The Chinook store is setup in a way that allows customer to make purchases in one of the two ways:

- Purchase a whole album
- Purchase a collection of one or more individual tracks.

The store does not let customers purchase a whole album, and then add individual tracks to that same purchase (unless they do that by choosing each track manually). When customers purchase albums they are charged the same price as if they had purchased each of those tracks separately.

Management are currently considering changing their purchasing strategy to save money. The strategy they are considering is to purchase only the most popular tracks from each album from record companies, instead of purchasing every track from an album.

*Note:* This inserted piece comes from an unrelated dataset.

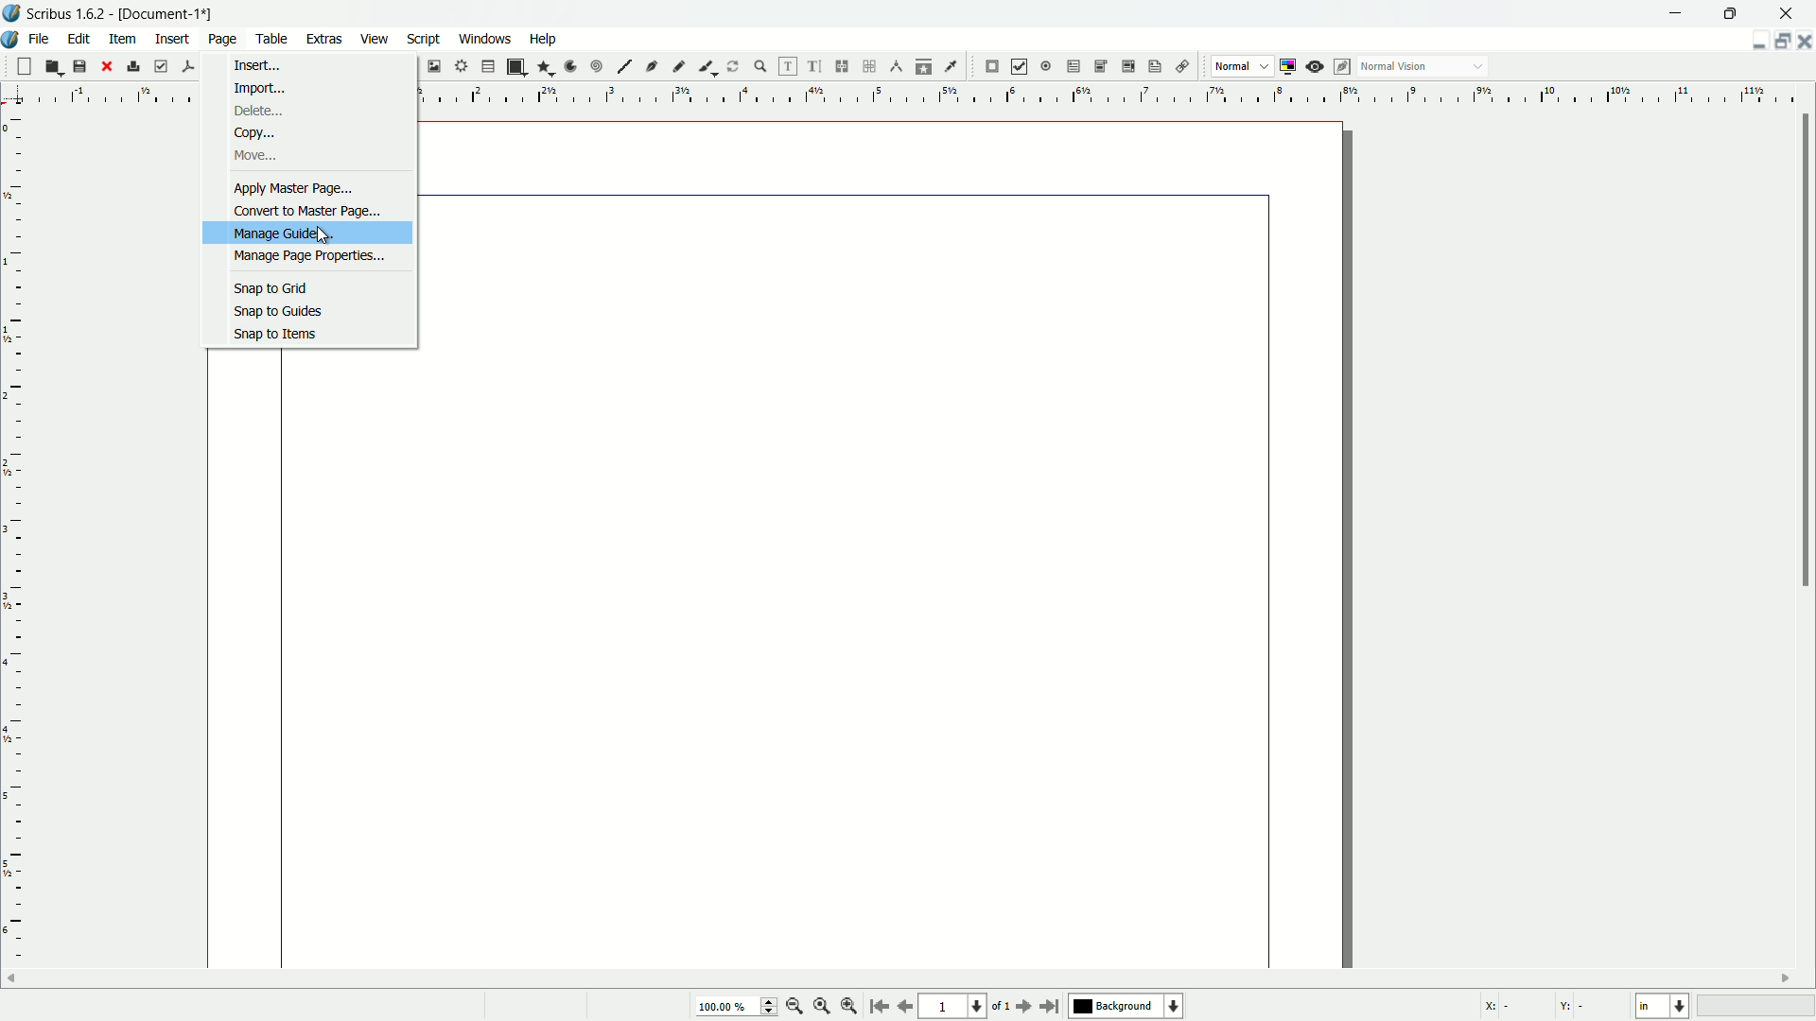 The height and width of the screenshot is (1021, 1816). What do you see at coordinates (734, 1008) in the screenshot?
I see `current zoom percentage` at bounding box center [734, 1008].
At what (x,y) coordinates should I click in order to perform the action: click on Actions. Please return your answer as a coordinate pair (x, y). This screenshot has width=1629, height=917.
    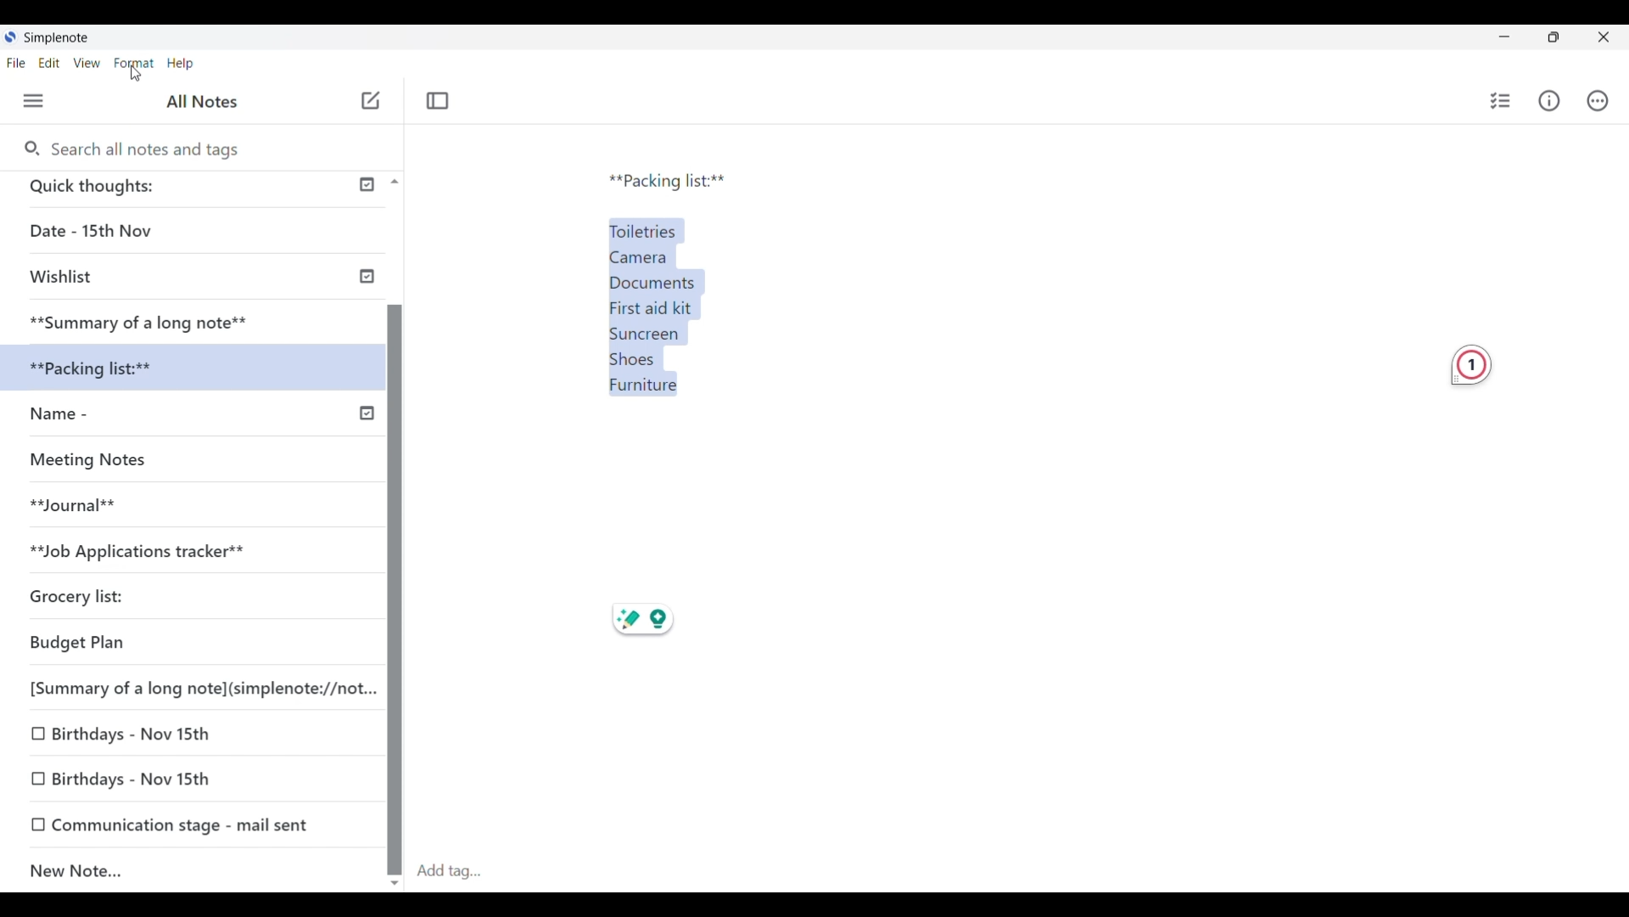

We have been asked to find out what percentage of purchases are individual tracks vs whole albums, so that management can use this data to understand the effect this decision might have on overall revenue.

In [8]:
%%sql
WITH invoice_first_track AS 
(
    SELECT
        il.invoice_id,
        MIN(il.track_id) first_track
    FROM invoice_line il
    GROUP BY il.invoice_id
)

SELECT 
    album_purchase,
    COUNT(invoice_id) num_invoices,
    CAST(COUNT(invoice_id) AS FLOAT) /
            (SELECT COUNT(invoice_id) FROM invoice) perc_invoices
FROM (
    SELECT 
        ifs.*,
        CASE
            WHEN
                (
                    SELECT il.track_id FROM invoice_line il
                    WHERE il.invoice_id = ifs.invoice_id

                    EXCEPT

                    SELECT t.track_id FROM track t
                    WHERE t.album_id = (
                        SELECT t2.album_id FROM track t2
                        WHERE t2.track_id = ifs.first_track
                    ) 
                ) 
                    IS NULL

                AND

                (
                    SELECT t.track_id FROM track t
                    WHERE t.album_id = (
                        SELECT t2.album_id FROM track t2
                        WHERE t2.track_id = ifs.first_track
                    )

                    EXCEPT

                    SELECT il.track_id FROM invoice_line il
                    WHERE il.invoice_id = ifs.invoice_id
                )
                    IS NULL
            THEN 'Yes' ELSE 'No'
        END AS album_purchase
    FROM invoice_first_track ifs
    )
GROUP BY album_purchase;

Done.


album_purchase,num_invoices,perc_invoices
No,500,0.8143322475570033
Yes,114,0.1856677524429967


We see that only about 18% of purchases are for entire albums as opposed to individual tracks. Based on this, I would recommend that Chinook continues to purchase full albums from record labels because about one-fifth of the company's revenue will be lost if only individual tracks are purchased.